Chapter Introduction

Exploring Proteins and Proteomes

65

Milk, a source of nourishment for all mammals, is composed, in part, of a variety of proteins. The protein components of milk are revealed by the technique of MALDI–TOF mass spectrometry, which separates molecules on the basis of their mass-to-charge ratio.
[(Left) Okea/istockphoto.com. (Right) Courtesy of Dr. Brian Chait.]

OUTLINE

  1. The Purification of Proteins Is an Essential First Step in Understanding Their Function

  2. Immunology Provides Important Techniques with Which to Investigate Proteins

  3. Mass Spectrometry Is a Powerful Technique for the Identification of Peptides and Proteins

  4. Peptides Can Be Synthesized by Automated Solid-Phase Methods

  5. Three-Dimensional Protein Structure Can Be Determined by X-ray Crystallography and NMR Spectroscopy

Proteins play crucial roles in nearly all biological processes—in catalysis, signal transmission, and structural support. This remarkable range of functions arises from the existencChapter (\d)e of thousands of proteins, each folded into a distinctive three-dimensional structure that enables it to interact with one or more of a highly diverse array of molecules. A major goal of biochemistry is to determine how amino acid sequences specify the conformations, and hence functions, of proteins. Other goals are to learn how individual proteins bind specific substrates and other molecules, mediate catalysis, and transduce energy and information.

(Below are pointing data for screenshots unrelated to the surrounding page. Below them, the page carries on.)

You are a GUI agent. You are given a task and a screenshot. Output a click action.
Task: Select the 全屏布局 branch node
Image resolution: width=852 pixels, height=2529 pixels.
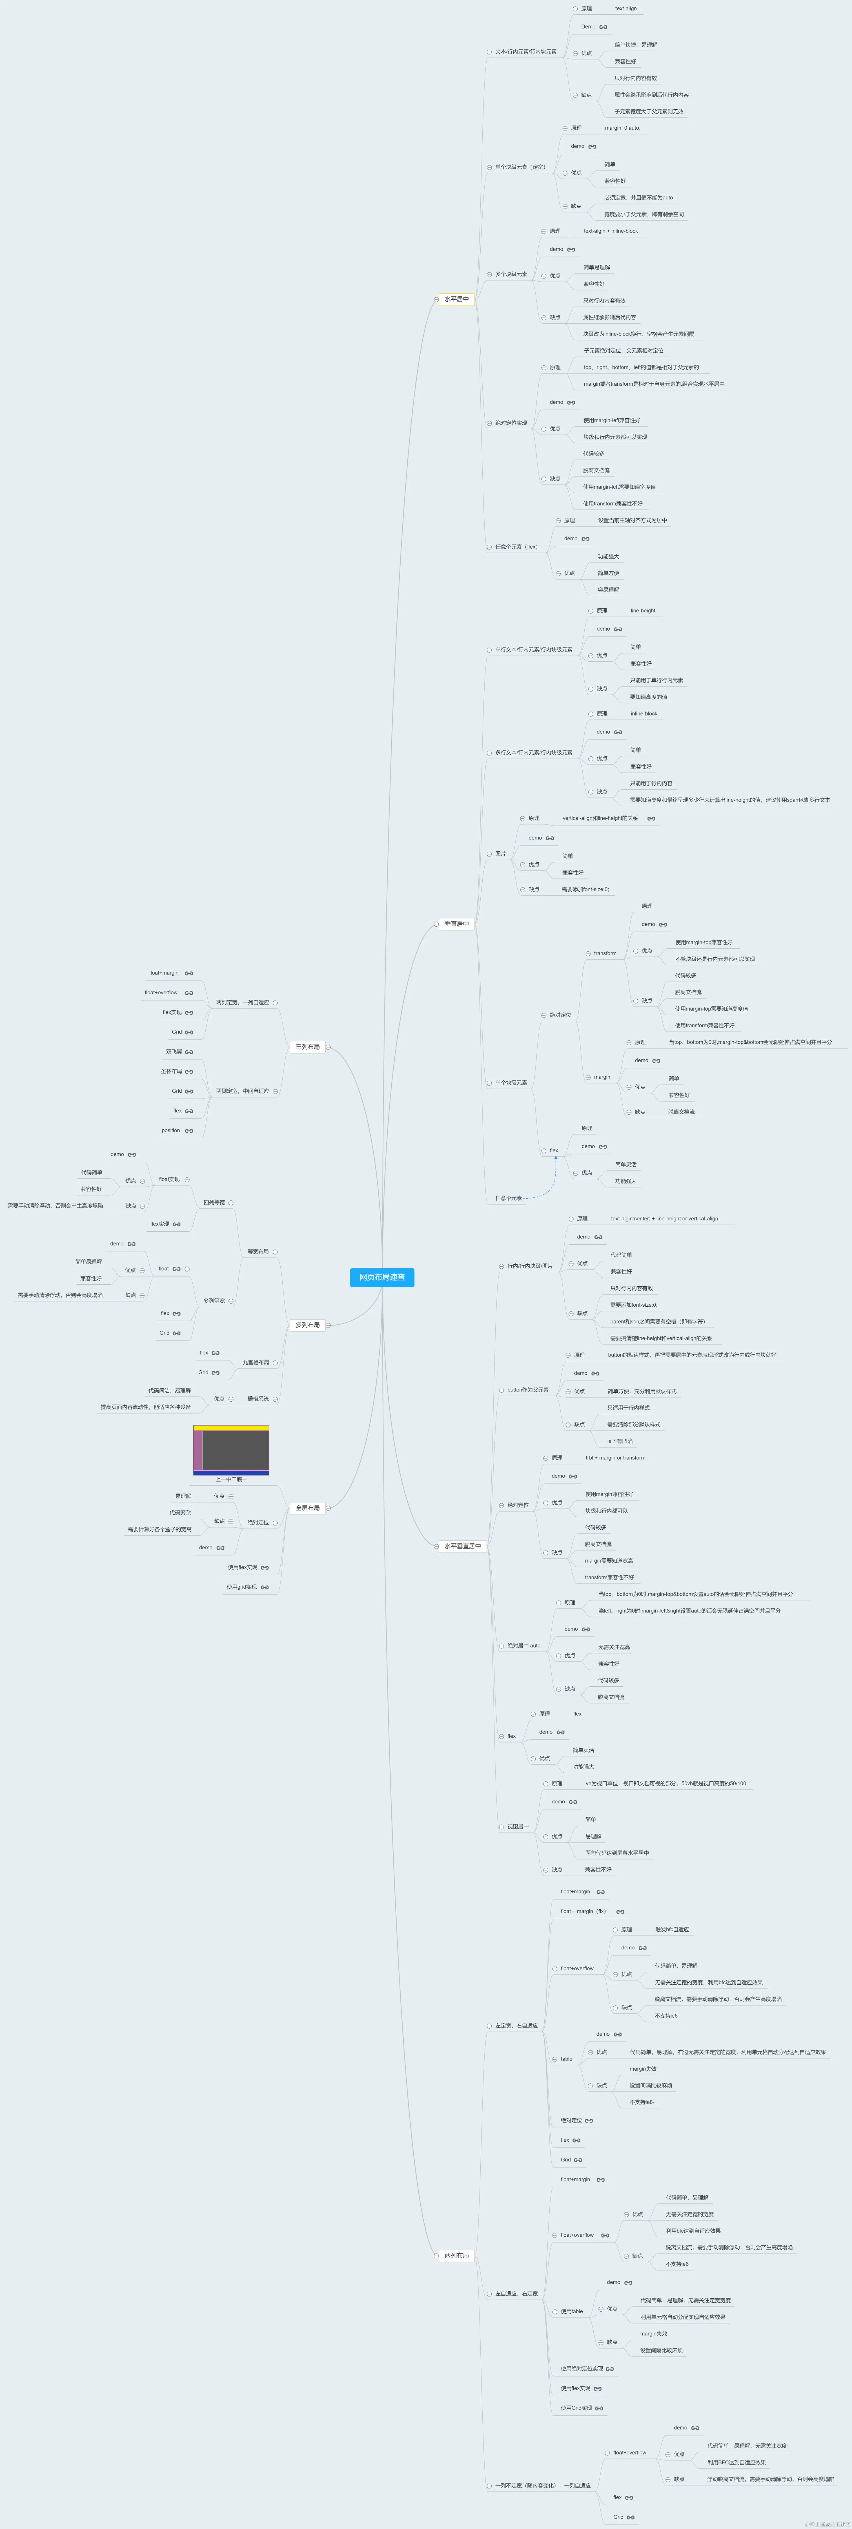coord(307,1508)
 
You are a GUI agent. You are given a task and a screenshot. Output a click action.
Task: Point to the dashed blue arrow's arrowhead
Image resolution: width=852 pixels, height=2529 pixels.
coord(556,1158)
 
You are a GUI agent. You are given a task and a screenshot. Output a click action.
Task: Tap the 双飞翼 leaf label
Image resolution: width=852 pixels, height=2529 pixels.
coord(174,1052)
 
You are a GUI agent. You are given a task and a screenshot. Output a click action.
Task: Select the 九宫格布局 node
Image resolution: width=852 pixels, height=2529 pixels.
coord(255,1363)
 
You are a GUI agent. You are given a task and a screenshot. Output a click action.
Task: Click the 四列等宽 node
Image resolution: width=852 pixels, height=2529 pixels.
coord(214,1203)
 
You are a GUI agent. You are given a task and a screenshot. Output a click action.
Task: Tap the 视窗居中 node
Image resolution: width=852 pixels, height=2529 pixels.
coord(518,1827)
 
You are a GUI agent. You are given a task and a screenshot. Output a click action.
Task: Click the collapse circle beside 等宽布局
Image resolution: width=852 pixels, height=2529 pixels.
coord(276,1252)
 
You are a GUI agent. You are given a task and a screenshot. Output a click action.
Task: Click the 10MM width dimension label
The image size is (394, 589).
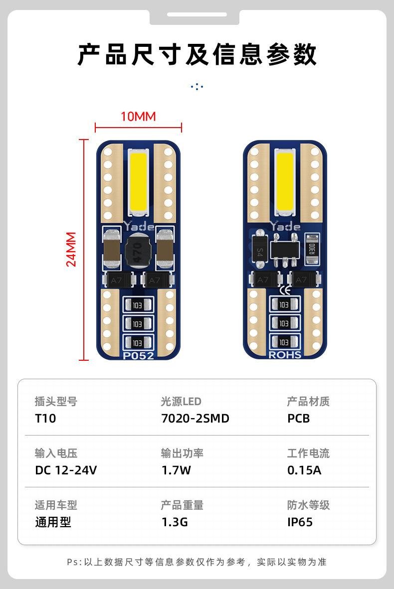click(x=138, y=117)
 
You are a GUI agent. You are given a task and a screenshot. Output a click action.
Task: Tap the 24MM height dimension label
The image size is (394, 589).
click(x=72, y=249)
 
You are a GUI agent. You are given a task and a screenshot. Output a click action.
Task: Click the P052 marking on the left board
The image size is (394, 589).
click(x=138, y=356)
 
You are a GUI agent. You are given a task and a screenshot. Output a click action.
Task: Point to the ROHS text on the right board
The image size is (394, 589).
click(x=285, y=355)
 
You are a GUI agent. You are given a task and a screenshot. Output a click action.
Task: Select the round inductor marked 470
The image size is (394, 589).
click(x=138, y=252)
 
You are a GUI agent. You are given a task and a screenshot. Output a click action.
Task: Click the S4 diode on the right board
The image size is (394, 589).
click(x=260, y=248)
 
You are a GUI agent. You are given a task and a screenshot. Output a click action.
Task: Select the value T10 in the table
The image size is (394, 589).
click(x=45, y=418)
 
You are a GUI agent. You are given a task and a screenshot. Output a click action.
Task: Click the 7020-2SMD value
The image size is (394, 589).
click(x=195, y=418)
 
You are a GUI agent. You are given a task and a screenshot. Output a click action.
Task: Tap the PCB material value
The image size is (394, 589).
click(x=298, y=418)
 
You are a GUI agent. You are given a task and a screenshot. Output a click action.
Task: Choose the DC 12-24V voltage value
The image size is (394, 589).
click(x=66, y=470)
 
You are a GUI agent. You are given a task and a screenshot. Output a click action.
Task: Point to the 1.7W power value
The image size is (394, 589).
click(x=176, y=470)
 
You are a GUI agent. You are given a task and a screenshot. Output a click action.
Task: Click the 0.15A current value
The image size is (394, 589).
click(x=304, y=470)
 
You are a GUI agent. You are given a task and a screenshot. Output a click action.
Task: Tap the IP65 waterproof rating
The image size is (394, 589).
click(x=300, y=522)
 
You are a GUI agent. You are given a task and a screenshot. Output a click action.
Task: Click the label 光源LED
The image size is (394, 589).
click(x=181, y=401)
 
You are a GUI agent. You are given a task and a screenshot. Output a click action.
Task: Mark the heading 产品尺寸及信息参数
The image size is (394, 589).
click(x=197, y=54)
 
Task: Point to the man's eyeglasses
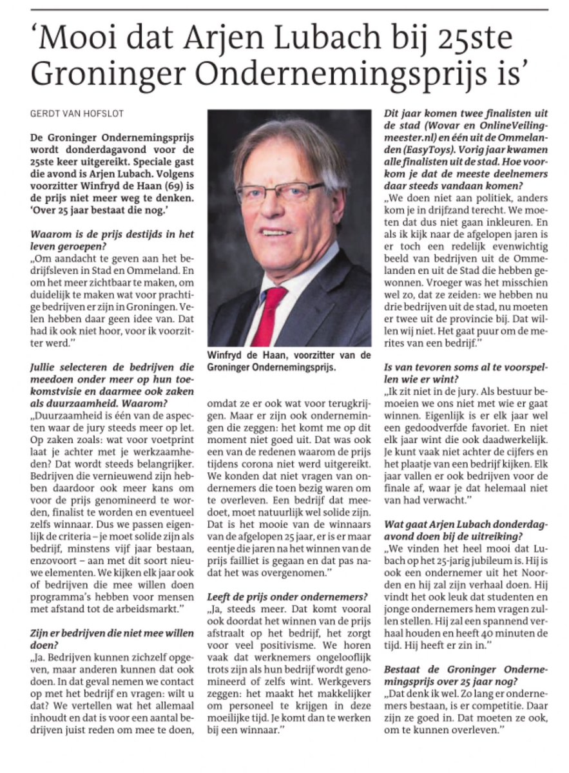coord(280,192)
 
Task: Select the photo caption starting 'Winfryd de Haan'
coord(289,361)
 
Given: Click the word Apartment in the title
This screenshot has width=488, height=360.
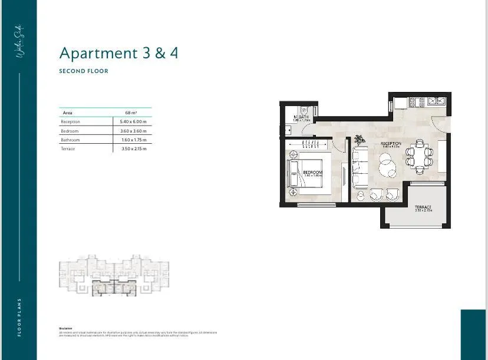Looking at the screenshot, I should [98, 53].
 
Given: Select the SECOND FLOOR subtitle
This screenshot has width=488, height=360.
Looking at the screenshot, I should [84, 71].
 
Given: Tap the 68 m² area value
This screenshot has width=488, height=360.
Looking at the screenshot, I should [131, 112].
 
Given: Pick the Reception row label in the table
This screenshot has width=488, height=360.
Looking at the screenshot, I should [70, 121].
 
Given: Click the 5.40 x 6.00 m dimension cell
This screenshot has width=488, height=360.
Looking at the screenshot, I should [132, 121].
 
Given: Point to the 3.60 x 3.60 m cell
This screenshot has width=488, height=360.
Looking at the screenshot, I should [132, 131].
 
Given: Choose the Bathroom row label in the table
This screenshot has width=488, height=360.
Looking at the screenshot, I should [70, 140].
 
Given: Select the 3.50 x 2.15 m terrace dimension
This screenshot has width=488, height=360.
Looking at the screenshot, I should [132, 149].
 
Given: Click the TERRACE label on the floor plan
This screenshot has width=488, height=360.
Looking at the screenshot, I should [423, 207].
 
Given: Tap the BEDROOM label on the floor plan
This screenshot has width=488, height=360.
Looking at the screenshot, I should [313, 172].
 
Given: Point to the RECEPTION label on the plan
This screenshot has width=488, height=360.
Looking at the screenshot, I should [391, 144].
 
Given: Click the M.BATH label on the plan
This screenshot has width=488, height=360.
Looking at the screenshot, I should [302, 117].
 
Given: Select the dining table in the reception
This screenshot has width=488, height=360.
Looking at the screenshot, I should [419, 156].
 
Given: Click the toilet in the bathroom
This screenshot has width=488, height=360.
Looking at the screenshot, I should [304, 110].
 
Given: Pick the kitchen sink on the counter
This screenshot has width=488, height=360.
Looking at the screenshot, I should [437, 101].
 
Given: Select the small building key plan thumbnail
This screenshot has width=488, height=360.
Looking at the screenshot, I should [113, 275].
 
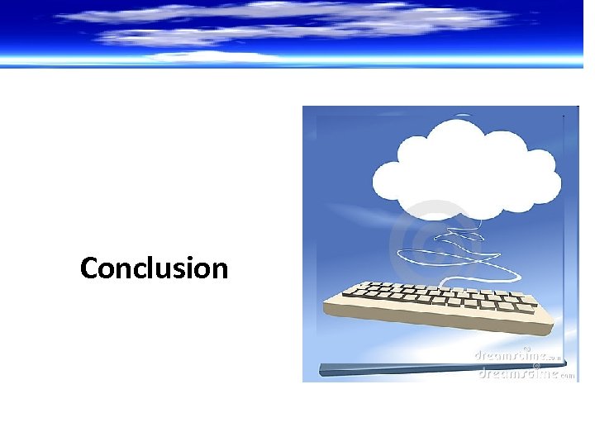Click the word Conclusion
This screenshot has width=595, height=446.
pos(154,268)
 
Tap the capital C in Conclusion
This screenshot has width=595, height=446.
pos(90,268)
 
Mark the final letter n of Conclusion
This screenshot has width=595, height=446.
pos(219,270)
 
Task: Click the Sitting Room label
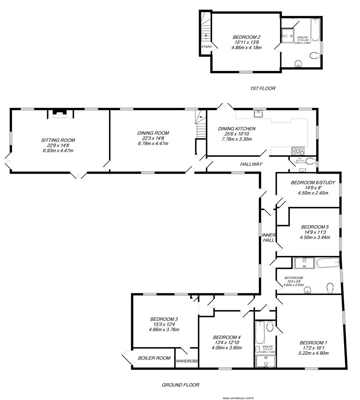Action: point(58,140)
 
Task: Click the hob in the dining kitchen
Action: point(299,150)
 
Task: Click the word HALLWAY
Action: point(251,164)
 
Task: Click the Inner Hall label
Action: point(268,237)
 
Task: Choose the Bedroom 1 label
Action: point(313,343)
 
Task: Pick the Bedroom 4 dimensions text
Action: point(227,348)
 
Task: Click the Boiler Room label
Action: point(154,358)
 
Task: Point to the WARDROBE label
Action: point(187,361)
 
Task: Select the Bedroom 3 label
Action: point(164,319)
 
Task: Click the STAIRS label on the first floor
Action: point(207,47)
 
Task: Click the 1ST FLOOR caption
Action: point(262,89)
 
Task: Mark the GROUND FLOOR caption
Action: point(181,385)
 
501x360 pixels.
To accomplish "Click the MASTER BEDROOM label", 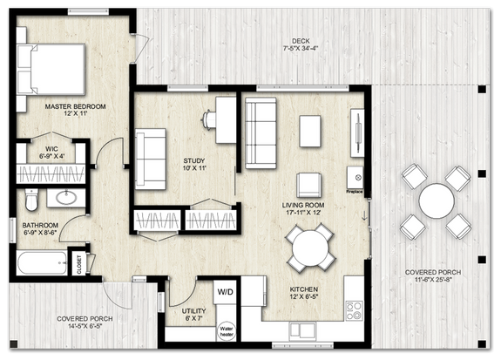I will point(76,106).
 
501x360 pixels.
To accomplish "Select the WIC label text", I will point(52,150).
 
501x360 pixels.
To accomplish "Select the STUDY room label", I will point(193,161).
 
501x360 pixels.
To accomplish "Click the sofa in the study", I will point(152,158).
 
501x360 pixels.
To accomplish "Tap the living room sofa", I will point(260,132).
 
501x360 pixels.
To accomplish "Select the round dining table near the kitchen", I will point(309,247).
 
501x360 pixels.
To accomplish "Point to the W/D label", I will point(224,291).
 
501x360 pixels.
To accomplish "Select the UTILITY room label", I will point(193,310).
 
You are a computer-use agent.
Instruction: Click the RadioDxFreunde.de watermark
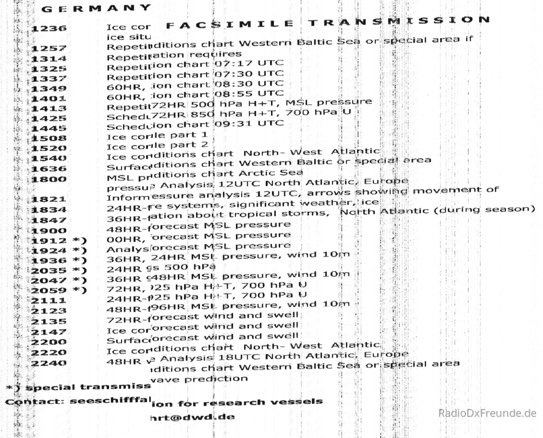(487, 413)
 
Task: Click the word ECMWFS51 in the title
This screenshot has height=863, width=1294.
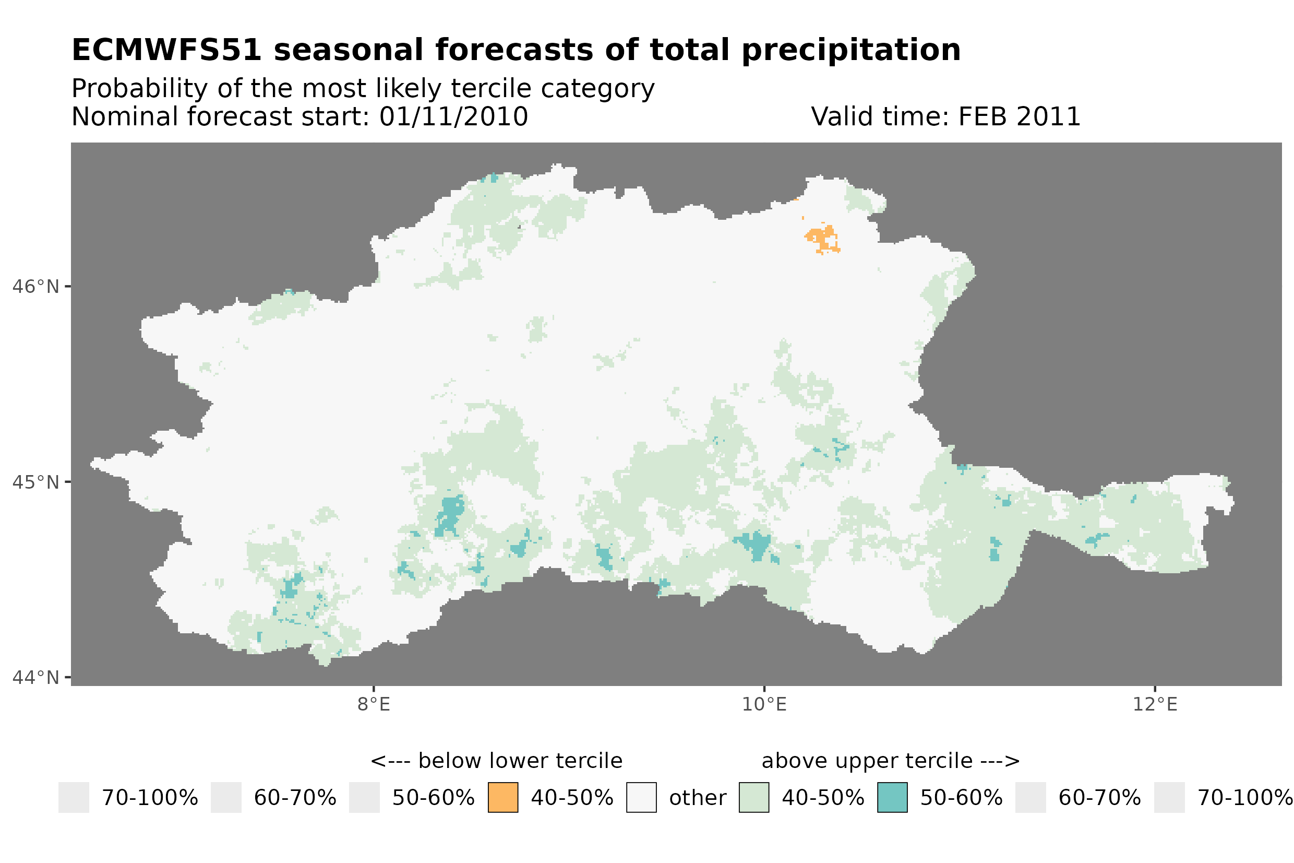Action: [166, 51]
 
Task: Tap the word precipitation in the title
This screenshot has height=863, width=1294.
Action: [850, 51]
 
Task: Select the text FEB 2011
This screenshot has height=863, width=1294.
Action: [1019, 117]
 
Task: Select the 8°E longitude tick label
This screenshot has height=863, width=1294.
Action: [374, 705]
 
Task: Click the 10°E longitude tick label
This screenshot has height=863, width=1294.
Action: [764, 705]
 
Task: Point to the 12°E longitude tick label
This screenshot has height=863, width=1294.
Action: [1154, 705]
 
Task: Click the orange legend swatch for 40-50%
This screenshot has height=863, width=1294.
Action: [502, 798]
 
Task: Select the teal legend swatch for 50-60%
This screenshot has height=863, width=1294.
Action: [892, 798]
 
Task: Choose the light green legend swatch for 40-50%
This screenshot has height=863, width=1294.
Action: [753, 798]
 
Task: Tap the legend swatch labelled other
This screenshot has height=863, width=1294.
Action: [641, 798]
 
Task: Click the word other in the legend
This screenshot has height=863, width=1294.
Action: [697, 798]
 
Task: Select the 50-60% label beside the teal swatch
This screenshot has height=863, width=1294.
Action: [961, 798]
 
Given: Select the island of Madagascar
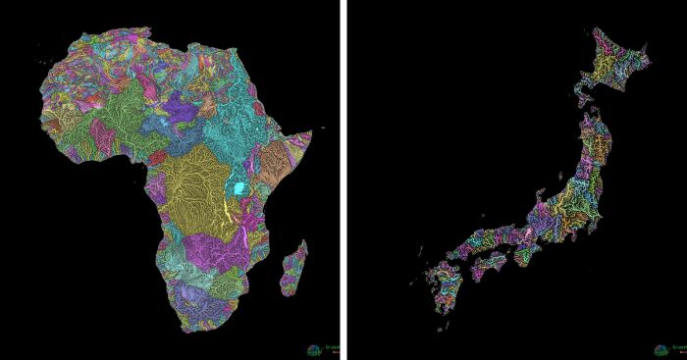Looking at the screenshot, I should pos(292,272).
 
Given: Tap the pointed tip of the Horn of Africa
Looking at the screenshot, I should pos(311,131).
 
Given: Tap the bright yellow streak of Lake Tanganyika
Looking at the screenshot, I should pos(232,208).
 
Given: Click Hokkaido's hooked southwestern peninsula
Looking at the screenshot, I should pos(582,93).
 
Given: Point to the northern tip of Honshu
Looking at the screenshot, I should pos(592,117).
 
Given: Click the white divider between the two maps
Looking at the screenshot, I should pos(344,180).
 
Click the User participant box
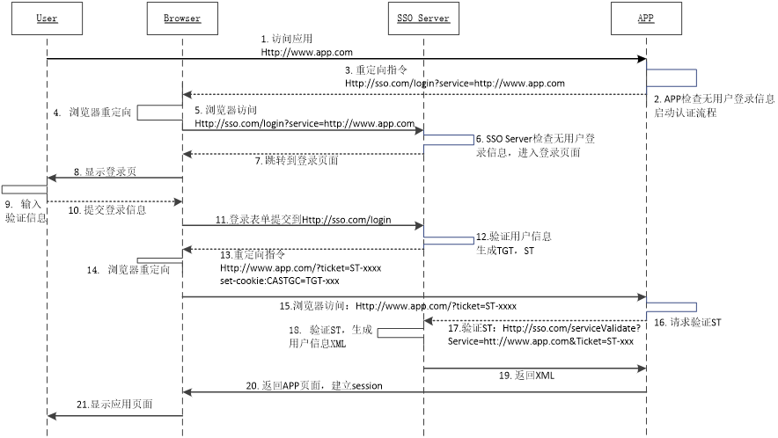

It is often preferable to study a protein of interest after it has been separated from other components within the cell so that the structure and function of this protein can be probed without any confounding effects from contaminants. Hence, the first step in these studies is the purification of the protein of interest. Proteins can be separated from one another on the basis of solubility, size, charge, and binding ability. After a protein has been purified, its amino acid sequence can be determined. Many protein sequences, often deduced from genome sequences, are available in vast sequence databases. If the sequence of a purified protein has been archived in a publicly searchable database, the job of the investigator becomes much easier. The investigator need determine only a small stretch of amino acid sequence of the protein to find its match in the database. Alternatively, such a protein might be identified by matching its mass to those deduced for proteins in the database. Mass spectrometry provides a powerful method for determining the mass and sequence of a protein.

66

After a protein has been purified and its identity confirmed, the challenge remains to determine its function within a physiologically relevant context. Antibodies are choice probes for locating proteins in vivo and measuring their quantities. Monoclonal antibodies, able to recognize specific proteins, can be obtained in large amounts and used to detect and quantify the protein both in isolation and in cells. Peptides and proteins can be chemically synthesized, providing tools for research and, in some cases, highly pure material for use as drugs. Finally, x-ray crystallography and nuclear magnetic resonance (NMR) spectroscopy are the principal techniques for elucidating three-dimensional structure, the key determinant of function.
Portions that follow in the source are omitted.